La scienza si alza nuovamente a difesa degli oceani e spinge a tutelare gli abissi marini perché costituiscono le future risorse dell’economia planetaria. Per proteggerli, indica un team di scienziati in una ricerca su “Science”, serve “una difesa unitaria e trasnazionale” della loro biodiversità. Nelle profondità dei mari ci sono infatti minerali, metalli pregiati e idrocarburi che spesso si trovano “in acque internazionali prive di controlli”, per questo bisogna “intervenire in maniera mirata” e “unitaria”, con un approccio “ecosistemico”, avverte lo studio coordinato dall’italiano Roberto Danovaro, presidente della Stazione Zoologica Anton Dohrn di Napoli. Gli Oceani, in particolare gli ambienti profondi, vale a dire quelli al di sotto dei 200 metri di profondità, evidenziano i ricercatori, costituiscono le principali aree di biodiversità del Pianeta, in quanto capaci di svolgere tutti i cicli biogeochimici e le attività di regolazione dei processi di scambio di calore e di mitigazione del clima, oltre che essere anello indispensabile per il processo di assorbimento dell’eccesso di anidride carbonica presente nell’atmosfera.

************

- _ESERCIZI_
a – Stabilisci se le seguenti affermazioni concordano con il testo sugli abissi marini, rispondendo sì o no e citando le parole del testo che lo dimostrano: (i) la ricerca è pubblicata su "Science"; (ii) per ambienti profondi si intendono quelli al di sotto dei 500 metri; (iii) lo studio è coordinato da Roberto Danovaro.
b – Secondo il testo sugli abissi marini, quale carica ricopre Roberto Danovaro?
c – Prosegui il testo sugli abissi marini dopo la sua ultima frase.

- _DATI FORNITI_
************

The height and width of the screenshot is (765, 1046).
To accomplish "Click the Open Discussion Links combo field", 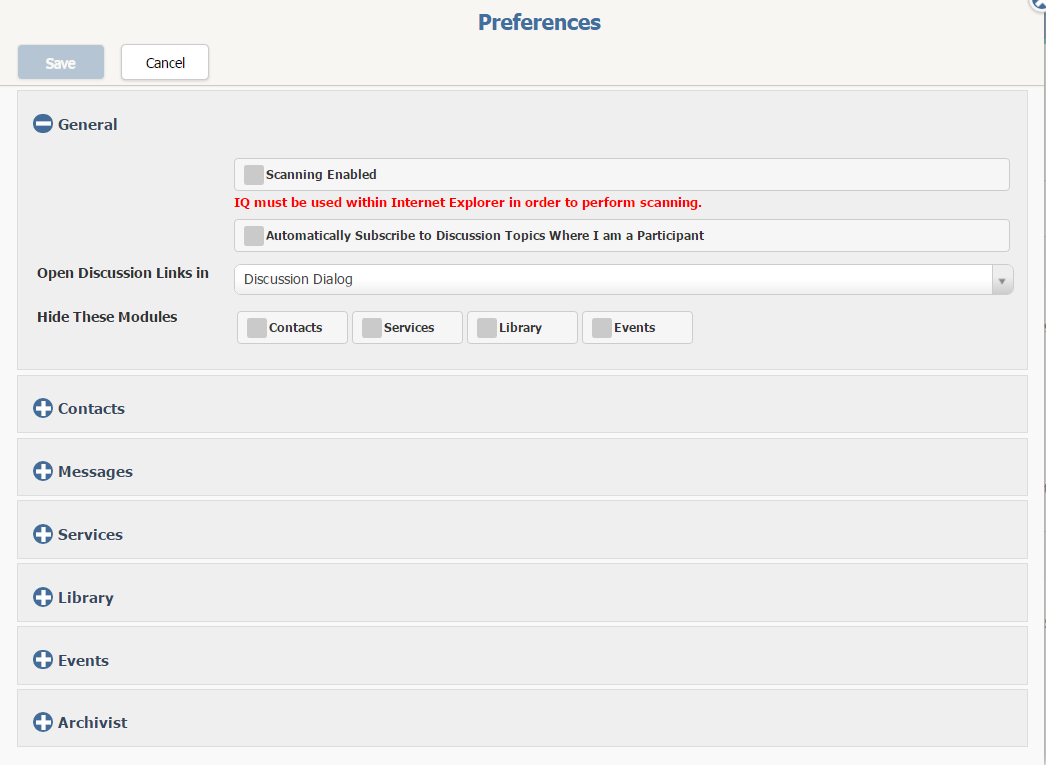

************

- _RISPOSTE_
a –
(i) Sì: "in una ricerca su “Science”".
(ii) No: "quelli al di sotto dei 200 metri di profondità".
(iii) Sì: "lo studio coordinato dall’italiano Roberto Danovaro".

b – È presidente della Stazione Zoologica Anton Dohrn di Napoli.

c –
Gli abissi marini “costituiscono il 95% del volume degli oceani” eppure di questa “vastità conosciamo meno dello 0,0001%” avverte Danovaro. “Gli ecosistemi a noi ignoti custodiscono, quindi, la maggior parte della biodiversità presente negli abissi” ma “oltre il 50% di essi si estende in acque internazionali, dove non vige alcuna legislazione nazionale” sottolinea lo scienziato. Questi ambienti, spiega, “sono così soggetti ad un consistente e costante impoverimento di risorse, dovuto ad attività non regolamentate, come pesca e approvvigionamento di minerali e idrocarburi, con conseguenze spesso drammatiche”. Le Nazioni Unite, con la “Convenzione sul diritto del mare“, forniscono linee guida ma “non principi vincolanti” e, nonostante la disciplina imposta dall’International Seabed Authority, “manca una concreta pianificazione univoca trasnazionale” per regolamentare queste aree, è l’allarme lanciato dalla ricerca.
Attraverso lo studio pubblicato su “Science”, Roberto Danovaro, insieme al suo team, si propone così di dare inizio ad una vera e propria “rivoluzione biologica capace di produrre risposte e prospettive costruttive, con l’obiettivo di salvaguardare e difendere la biodiversità degli abissi”. “Acquisendo dati sugli organismi e sugli ecosistemi, mettendo in rete le informazioni chimiche e fisiche in nostro possesso, si avrà l’opportunità di utilizzare network di piattaforme, infrastrutture di ricerca e unità autonome che saranno capaci di colmare questo gap a favore di una gestione ecosistemica e lungimirante degli oceani profondi” dice lo scienziato. Quello cui aspirano i ricercatori, quindi, è la creazione di “un’organizzazione internazionale incaricata della tutela degli ambienti profondi, con meccanismi di finanziamento trasnazionale“, per dare elementi innovativi alla ricerca e alla tutela degli ecosistemi marini. Nonché alle politiche di utilizzo sostenibile delle risorse degli oceani.